Yo… ehhh… sentía el calor subiendo, mi tanga de seda ya húmeda contra el cuero caliente. ‘Marie, firma aquí’, decía Javier, su voz ronca, pero sus dedos rozaban los míos demasiado tiempo. Marco sonreía, ‘Estás preciosa con ese vestido rojo, ¿no crees Javier?’. El yate zumbaba suave, el viento jugaba con mi pelo. De repente, Javier cierra el dossier: ‘Basta de trabajo. Vamos abajo, al camarote VIP’. El corazón me latía fuerte, el prestigio de estar ahí, con estos dos poderosos, me ponía a mil.

La Tensión en el Yate de Lujo

Bajamos, la puerta se cierra con clic metálico. Olía a sándalo y deseo. Javier me empuja contra la pared forrada de seda, sus labios en mi cuello: ‘Sabes que te quiero desde la primera reunión’. Marco observa, se desabrocha la camisa. Yo gimo, ‘Pero… los contratos…’. ‘Al carajo’, dice Javier, bajándome el vestido. Mis tetas saltan libres, pezones duros como diamantes. Marco se acerca, ‘Déjame probarte’. Le chupo la polla enorme, salada, venosa, mientras Javier me arranca la tanga. ‘Estás chorreando, puta de lujo’, gruñe, metiéndome dos dedos en el coño empapado.

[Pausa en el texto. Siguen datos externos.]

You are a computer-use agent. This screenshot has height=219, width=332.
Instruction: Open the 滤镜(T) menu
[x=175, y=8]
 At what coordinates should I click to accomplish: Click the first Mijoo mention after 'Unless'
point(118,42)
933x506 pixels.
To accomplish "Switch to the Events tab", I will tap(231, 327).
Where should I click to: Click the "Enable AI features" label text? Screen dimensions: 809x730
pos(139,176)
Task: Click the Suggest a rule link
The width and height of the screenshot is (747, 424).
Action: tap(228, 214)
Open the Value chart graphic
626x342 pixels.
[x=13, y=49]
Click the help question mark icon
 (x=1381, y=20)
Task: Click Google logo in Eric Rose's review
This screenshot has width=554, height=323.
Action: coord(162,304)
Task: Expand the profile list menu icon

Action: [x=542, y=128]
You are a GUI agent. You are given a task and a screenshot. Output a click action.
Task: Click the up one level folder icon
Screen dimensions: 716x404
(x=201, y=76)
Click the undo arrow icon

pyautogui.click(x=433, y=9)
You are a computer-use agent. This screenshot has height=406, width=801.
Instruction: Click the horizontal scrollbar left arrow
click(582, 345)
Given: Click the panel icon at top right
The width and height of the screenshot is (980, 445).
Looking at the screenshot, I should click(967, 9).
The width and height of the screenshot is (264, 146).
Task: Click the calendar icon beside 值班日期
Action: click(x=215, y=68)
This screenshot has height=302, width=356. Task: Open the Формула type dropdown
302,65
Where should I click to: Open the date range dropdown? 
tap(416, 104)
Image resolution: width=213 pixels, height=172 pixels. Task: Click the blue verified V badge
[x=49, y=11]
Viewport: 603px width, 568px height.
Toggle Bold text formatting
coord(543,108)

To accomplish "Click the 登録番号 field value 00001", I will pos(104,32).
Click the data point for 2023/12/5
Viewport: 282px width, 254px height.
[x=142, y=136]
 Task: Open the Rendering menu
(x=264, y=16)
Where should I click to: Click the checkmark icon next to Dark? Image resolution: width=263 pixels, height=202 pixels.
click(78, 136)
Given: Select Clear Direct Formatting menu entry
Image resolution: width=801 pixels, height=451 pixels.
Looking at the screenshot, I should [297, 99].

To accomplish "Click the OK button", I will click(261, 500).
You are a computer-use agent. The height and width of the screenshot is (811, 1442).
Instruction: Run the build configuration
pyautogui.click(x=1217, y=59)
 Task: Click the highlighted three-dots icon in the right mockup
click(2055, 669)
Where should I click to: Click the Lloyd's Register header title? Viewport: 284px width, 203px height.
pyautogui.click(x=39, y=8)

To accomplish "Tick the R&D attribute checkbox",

Me tiran en la cama king size, sábanas de hilo egipcio. Javier me abre las piernas, lame mi clítoris hinchado, ‘Sabe a miel cara’. Marco me folla la boca, ‘Traga hondo, zorra’. Cambio: Javier empuja su verga gorda en mi coño, sin condón, crudo. ‘¡Joder, qué apretada!’, jadea, apalancándome contra el colchón. Huele a sudor mixto con colonia cara. Marco me pellizca los pezones, ‘Dile que lo amas’. Yo… ahhh… ‘Te amo, Javier, fóllame más profundo’. Él acelera, bolas golpeando mi culo, ‘Voy a llenarte, sin pastilla del día después’. Marco se une, me mete la polla en el culo despacio, gel lubrificante frío. Dolor placentero, ‘¡Sí, dóblenme, coño!’. Doble penetración, sus pollas rozándose dentro, yo grito ‘¡Me corro, joder!’, chorros calientes en mi vientre y ano.

El Clímax Brutal y el Secreto Compartido

Explotamos juntos, semen goteando de mis agujeros, olor almizclado intenso. Me quedo temblando, piel pegajosa de sudor y placer. Javier besa mi frente, ‘Eres nuestra ahora’. Marco asiente, limpiándose.

Minutos después, volvemos arriba. Vestidos impecables, copas en mano, dossiers abiertos como si nada. ‘Firma aquí, Marie’, dice Javier con sonrisa profesional. Nuestras miradas se cruzan, secreto elite: mi coño aún palpita con su leche dentro. El yate atraca, volvemos a la realidad VIP, pero yo sé… esto solo empieza. Adrenalina pura, poder y exclusividad.